◆ **WHAT THE TASK REQUIRES**
Please rewrite the records below, everything from the line containing "Screen dimensions: 684x434" down to the line containing "I will coord(577,273).", with the requests and all other lines unchanged. Multiply each coordinate in the answers by 0.55 and round to whole numbers, rounding halves up.

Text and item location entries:
________________________________________
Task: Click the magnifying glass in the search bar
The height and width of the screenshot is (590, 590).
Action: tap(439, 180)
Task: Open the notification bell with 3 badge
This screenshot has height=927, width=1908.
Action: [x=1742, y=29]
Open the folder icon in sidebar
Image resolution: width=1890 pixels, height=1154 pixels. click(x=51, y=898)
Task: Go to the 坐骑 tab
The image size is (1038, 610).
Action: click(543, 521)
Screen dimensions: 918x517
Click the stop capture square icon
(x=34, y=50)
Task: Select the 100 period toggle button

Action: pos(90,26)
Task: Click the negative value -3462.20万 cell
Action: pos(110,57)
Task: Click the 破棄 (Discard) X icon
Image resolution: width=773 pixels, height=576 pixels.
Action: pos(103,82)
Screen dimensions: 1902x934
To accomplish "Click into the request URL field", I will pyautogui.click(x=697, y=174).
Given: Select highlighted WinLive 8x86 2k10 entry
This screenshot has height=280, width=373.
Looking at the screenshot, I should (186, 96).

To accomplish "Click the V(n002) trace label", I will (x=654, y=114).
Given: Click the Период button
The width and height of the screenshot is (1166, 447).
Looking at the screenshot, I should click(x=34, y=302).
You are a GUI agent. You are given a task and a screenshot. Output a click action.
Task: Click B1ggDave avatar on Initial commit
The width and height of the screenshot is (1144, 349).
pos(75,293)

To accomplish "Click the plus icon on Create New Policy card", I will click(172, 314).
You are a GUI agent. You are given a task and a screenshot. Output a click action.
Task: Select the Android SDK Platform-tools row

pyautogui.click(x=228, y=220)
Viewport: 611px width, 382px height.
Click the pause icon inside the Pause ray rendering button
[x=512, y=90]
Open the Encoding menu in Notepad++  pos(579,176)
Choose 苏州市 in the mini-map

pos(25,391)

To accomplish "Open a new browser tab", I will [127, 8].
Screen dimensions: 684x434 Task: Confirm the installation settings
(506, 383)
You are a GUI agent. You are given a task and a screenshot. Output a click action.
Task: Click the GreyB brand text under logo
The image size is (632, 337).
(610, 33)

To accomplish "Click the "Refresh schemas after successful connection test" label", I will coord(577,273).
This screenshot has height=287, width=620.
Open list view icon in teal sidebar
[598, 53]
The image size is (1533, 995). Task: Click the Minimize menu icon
________________________________________
◆ **RESULT FOR THIS TASK**
Screen dimensions: 684x434 Task: Confirm the installation settings
(278, 211)
You are a GUI agent. You are given a task and a screenshot. Output a click action.
Task: Click the GreyB brand text under logo
The image size is (632, 337).
(336, 18)

To accomplish "Click the "Refresh schemas after successful connection test" label", I will coord(317,150).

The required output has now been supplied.